23 November 2022

21st Century Monetary Policy

Ben Bernanke
2022, WW Norton, 512 pages,
ISBN 9781324020462

Reviewer: Lavan Mahadeva

Trust in macroeconomic policymakers has been deflated by many years of anaemic growth in the West and then punctured by successive stabs of financial crises, disease, war and now inflation. The mood has even turned against the independent central bank. In a populist era, where social media chatter can determine policy, Bill Bernanke’s book on 21st Century Monetary Policy is timely.
The book is split in two. The first part is an historical review of US Federal Reserve experience and the second a review of central bank’s tools and objectives. I liked this organisation: as I explain later, I really found the second part illuminating but to appreciate it, I needed to understand the context and be retaken through the experience.

Bernanke begins with the experiences of William McChesney Martin Jr. and Arthur Burns and recognises their failure in terms of inflation. Volker was given a remit to bring down inflation, but the book brings out the determination with which he pursued the task over a much longer time-span than I had believed. Bernanke’s account of the Greenspan era describes a consolidation of that success but also captures a technocratic optimism in engineering smooth landings. Compared to now, Volker and Greenspan seemed to have acted with more discretion with Greenspan proactively managing political relationships as well as economic levers. Bernanke’s own experience as Fed president was forged by the Great Financial Crisis and its aftermath. Readers will benefit from his explanation of the development of new tools and interventions such as liquidity swaps with other central banks, Quantitative Easing and Forward Guidance.  The six years of Yellen and the current Powell era follow, with the inimical influence of Trump a key theme. The book ends in 2021, including an account of the Covid response and the CARES act.

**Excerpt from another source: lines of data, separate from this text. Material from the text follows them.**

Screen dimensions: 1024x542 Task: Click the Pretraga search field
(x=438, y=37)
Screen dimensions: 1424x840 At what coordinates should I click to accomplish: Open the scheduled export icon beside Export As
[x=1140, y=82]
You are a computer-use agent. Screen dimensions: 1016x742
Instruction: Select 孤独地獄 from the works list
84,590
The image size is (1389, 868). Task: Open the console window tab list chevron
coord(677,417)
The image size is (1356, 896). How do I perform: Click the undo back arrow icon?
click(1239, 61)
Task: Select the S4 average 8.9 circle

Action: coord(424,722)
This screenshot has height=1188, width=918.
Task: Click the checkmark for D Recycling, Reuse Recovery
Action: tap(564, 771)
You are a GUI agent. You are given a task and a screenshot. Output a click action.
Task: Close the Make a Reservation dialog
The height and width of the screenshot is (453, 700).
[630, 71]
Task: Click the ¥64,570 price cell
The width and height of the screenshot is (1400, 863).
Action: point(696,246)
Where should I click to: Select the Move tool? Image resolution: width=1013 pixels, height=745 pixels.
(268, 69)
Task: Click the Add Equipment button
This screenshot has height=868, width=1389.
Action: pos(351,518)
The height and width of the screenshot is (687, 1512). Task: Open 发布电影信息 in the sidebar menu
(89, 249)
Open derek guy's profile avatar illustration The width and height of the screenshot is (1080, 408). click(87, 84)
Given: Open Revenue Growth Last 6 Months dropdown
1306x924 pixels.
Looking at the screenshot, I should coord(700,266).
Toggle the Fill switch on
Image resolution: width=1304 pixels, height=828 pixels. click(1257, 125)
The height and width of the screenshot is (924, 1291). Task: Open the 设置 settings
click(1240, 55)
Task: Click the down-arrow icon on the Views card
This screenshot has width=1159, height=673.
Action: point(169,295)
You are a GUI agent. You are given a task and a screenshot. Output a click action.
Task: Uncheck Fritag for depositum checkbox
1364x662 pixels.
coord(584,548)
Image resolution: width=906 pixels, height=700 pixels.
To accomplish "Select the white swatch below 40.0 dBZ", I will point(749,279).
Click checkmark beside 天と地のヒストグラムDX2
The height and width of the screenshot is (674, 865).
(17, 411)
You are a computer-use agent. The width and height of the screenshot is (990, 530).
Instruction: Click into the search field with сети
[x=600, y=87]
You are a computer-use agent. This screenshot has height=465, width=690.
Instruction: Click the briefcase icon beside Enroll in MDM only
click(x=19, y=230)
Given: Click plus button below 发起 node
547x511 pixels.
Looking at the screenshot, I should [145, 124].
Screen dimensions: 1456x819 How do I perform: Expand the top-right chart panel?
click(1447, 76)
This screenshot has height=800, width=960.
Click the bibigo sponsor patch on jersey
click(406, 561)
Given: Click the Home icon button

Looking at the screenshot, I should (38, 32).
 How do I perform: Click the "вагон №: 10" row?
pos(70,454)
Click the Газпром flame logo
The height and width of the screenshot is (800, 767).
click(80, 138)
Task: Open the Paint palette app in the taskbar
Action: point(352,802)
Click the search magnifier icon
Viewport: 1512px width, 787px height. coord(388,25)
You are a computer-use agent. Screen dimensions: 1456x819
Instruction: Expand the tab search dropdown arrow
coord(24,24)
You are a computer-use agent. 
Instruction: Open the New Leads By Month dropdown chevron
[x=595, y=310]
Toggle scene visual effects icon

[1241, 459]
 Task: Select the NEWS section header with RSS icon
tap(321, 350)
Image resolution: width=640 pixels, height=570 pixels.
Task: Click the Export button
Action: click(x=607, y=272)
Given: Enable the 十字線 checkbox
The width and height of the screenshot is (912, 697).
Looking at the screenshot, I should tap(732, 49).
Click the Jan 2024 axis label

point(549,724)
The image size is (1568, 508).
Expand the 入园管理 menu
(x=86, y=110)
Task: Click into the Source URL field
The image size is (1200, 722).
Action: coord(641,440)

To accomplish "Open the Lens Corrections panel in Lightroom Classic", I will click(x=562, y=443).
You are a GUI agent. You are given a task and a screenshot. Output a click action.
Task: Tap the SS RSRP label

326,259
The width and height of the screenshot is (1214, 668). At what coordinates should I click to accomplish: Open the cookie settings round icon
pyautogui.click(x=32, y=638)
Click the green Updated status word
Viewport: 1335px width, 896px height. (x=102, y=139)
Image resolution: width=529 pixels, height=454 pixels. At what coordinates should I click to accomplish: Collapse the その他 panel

The second half of the book is brilliant. With clarity and objectivity, Bernanke answers the questions that you might be asked over a dinner table: What is Quantitative Easing and has it worked? What is Forward Guidance? And does that work? What are the implications of a falling neutral interest rates? What are the side effects of Quantitative Easing? Does it create inequality? How should monetary and fiscal policy work together in a crisis?  What is helicopter money and how useful is it? What is the best way of promoting financial stability?

Others might find the book (ending in late-2021) complacent about the powers of central bankers, but I do not think it is meant to be reassuring. Bernanke certainly emphasises that the monetary policy toolkit has expanded, especially in terms of what can work in a low inflation environment. Yet he is aware that large economic challenges of the scale described in the start of the book have re-emerged and that sometimes the best that can be done is to lower the public’s expectations of the extent of the possible macroeconomic rescue.

What I felt was too scattered or underemphasised was the re-assertion that an independent central bank can only operate when the rest of the set-up promotes resilience. At various points in the account, Bernanke explains how important in the operation of monetary policy was it that fiscal policy was not dominant; that (post-GFC) US banks were capitalised; that stock market crashes did not expose leverage; and that wages were not set on the expectations of compensating for inflation. 21st Century monetary policy, as described in the book, will be impossible when debt (speaking broadly) is unsustainable, or when the labour market cannot adjust to eliminate unemployment, which now constitute threats.